**Brief**
Using the listing that follows, return every line with the word "agent".

**Available data**
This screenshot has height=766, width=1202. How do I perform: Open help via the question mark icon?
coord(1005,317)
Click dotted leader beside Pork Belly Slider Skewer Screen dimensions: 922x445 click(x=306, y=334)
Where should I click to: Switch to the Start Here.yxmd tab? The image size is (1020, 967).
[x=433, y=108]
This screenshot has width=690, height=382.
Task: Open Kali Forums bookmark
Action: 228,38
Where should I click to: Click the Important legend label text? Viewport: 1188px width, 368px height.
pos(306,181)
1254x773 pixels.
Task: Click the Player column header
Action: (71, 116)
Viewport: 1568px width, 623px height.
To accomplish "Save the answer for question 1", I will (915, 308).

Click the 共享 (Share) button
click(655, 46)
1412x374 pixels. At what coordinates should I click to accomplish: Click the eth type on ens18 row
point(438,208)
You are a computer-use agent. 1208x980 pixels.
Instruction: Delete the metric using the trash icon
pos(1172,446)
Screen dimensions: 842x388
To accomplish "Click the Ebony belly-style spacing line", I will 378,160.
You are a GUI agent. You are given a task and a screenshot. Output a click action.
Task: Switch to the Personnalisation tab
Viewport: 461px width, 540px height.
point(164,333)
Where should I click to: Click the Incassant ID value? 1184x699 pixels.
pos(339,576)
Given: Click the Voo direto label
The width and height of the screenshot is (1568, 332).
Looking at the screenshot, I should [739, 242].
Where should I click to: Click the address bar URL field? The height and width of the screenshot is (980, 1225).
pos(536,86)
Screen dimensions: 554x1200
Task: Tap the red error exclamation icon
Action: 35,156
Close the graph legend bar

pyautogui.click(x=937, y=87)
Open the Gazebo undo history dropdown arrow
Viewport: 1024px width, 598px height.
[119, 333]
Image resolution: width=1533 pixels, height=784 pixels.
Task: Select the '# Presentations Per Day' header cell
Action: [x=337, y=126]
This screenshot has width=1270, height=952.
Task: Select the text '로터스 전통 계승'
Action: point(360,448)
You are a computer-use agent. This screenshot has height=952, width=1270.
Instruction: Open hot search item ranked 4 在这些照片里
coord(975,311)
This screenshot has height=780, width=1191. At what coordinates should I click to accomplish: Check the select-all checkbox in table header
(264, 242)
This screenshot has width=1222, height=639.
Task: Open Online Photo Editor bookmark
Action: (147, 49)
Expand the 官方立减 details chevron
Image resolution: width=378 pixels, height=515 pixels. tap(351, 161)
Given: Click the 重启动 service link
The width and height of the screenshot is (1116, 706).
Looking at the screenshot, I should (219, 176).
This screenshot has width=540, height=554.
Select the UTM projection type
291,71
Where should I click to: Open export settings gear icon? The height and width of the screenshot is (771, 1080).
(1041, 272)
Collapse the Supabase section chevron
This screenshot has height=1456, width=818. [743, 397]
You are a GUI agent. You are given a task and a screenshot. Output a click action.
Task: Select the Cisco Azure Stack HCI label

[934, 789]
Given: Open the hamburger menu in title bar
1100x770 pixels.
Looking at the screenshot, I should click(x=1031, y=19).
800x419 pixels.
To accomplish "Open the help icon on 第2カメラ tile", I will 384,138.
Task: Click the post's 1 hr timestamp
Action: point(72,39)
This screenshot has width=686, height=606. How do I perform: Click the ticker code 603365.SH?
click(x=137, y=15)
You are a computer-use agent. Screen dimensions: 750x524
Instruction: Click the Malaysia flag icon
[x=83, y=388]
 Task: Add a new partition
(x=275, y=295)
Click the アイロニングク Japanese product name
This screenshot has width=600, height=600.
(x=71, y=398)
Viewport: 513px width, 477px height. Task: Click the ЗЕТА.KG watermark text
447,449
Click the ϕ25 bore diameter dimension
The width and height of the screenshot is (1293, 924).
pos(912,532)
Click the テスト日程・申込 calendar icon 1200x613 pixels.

**Response to this task**
You are a computer-use agent. 1208x980 pixels.
You are a GUI agent. You are given a task and a screenshot. Output a click action.
You are a computer-use agent. This screenshot has height=952, width=1270.
You are a GUI agent. You are given a task and a screenshot. Output a click action.
You are a computer-use agent. Screen dimensions: 750x524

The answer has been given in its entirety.